Exhibit 99.2




This Assignment and Assumption Agreement (“Agreement”) is made and entered into this 24th day of February, 2017 (“the Effective Date”), by and between, The Joint Corp., a Delaware corporation (“Company”) and Don Daniels, Larry Maddalena and Jody O'Donnell (collectively referred to hereafter as the “Assignors”), and Porter Partners, LLC, a Texas limited liability company (“Assignee”).




A.                 WHEREAS, Company and Assignors entered an Asset Purchase Agreement, dated January 6, 2017 (“APA”);


B.                 WHEREAS, Paragraph 28 of the APA allows for assignment of the APA only with the prior written consent of the non-assigning party;


C.                 WHEREAS, Assignors desire to assign their rights and interest under the APA to Assignee; and


D.                 WHEREAS, Company is willing to consent to the assignment of the APA from Assignors to Assignee upon the terms and conditions of this Agreement;




NOW, THEREFORE, in consideration of the mutual agreements, covenants and undertakings herein contained and other valuable consideration, the adequacy of which is acknowledged by all parties, the parties hereby agree as follows:


1.       Right to Assign APA. Assignors hereby covenant and warrant that they have the right to transfer all rights under the APA.
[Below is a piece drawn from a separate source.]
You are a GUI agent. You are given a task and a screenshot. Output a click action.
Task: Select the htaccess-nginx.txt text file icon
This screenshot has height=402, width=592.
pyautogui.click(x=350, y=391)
2.       Assignment and Assumption. Assignors hereby assign, transfer, and delegate unto Assignee all of Assignors’ right, title, and interest in and to the APA (the “Assignment”). Assignee hereby accepts the Assignment and hereby assumes all such right, title, and interest in and to the APA attached as Exhibit A, and any addenda or amendments relating thereto, including, but not limited to, all of the rights and obligations of Assignors.
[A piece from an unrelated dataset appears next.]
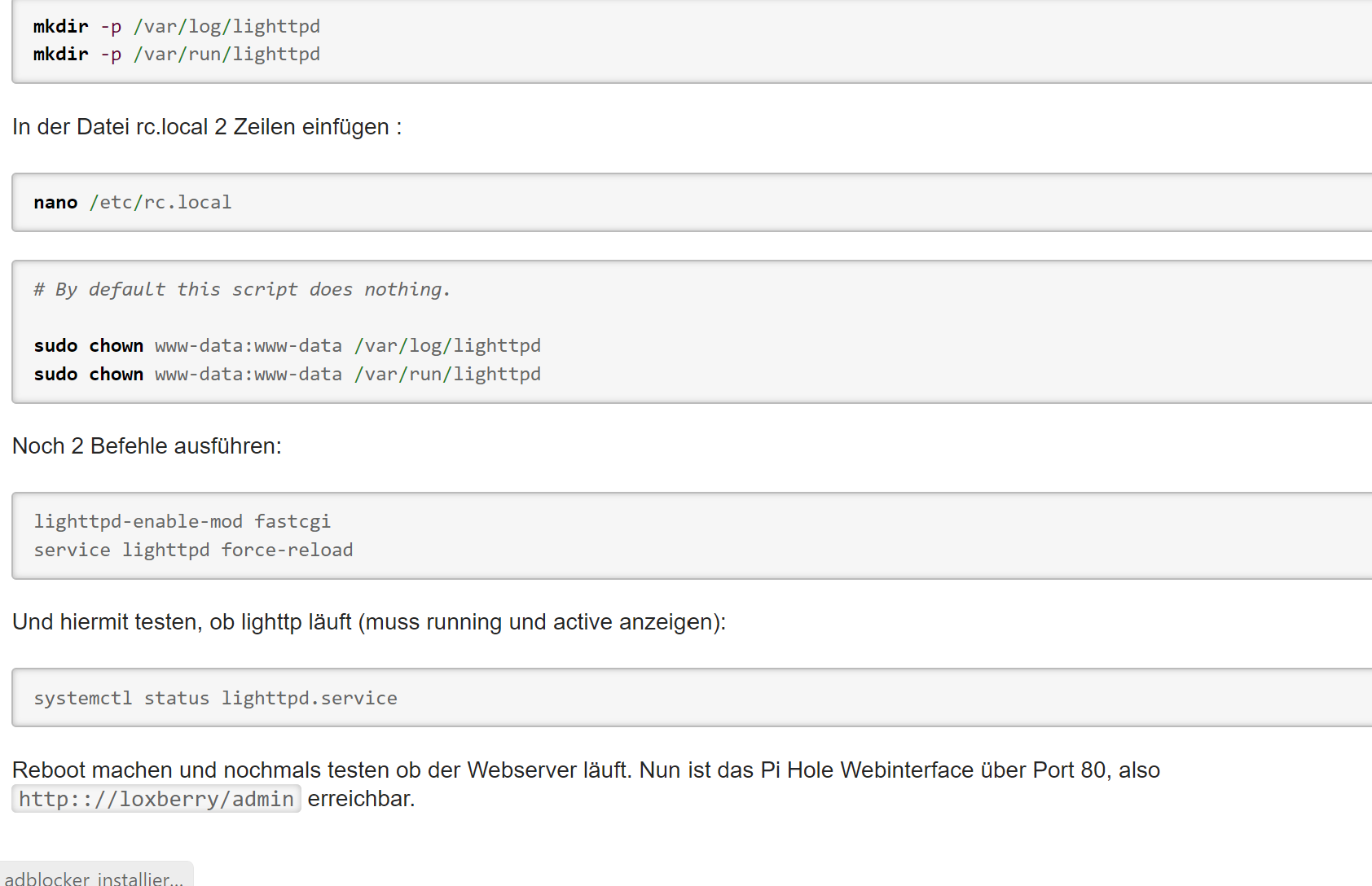This screenshot has width=1372, height=886.
Task: Click the mkdir /var/run/lighttpd line
Action: click(x=177, y=54)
3.       Consent and Approval by Company. Company hereby approves of, and consents to, the Assignment.


4.       No Assignment Fee. No fee is required by Company in connection with this Assignment.


5.       Indemnity. Assignors and Assignee hereby agree to defend, indemnify, and hold Company harmless from and against any and all claims, demands, costs, attorneys’ fees, or any other damages or injuries that Company may sustain as a result of any dispute or any kinds arising in connection with this Assignment.



Assignment and Assumption Agreement (APA)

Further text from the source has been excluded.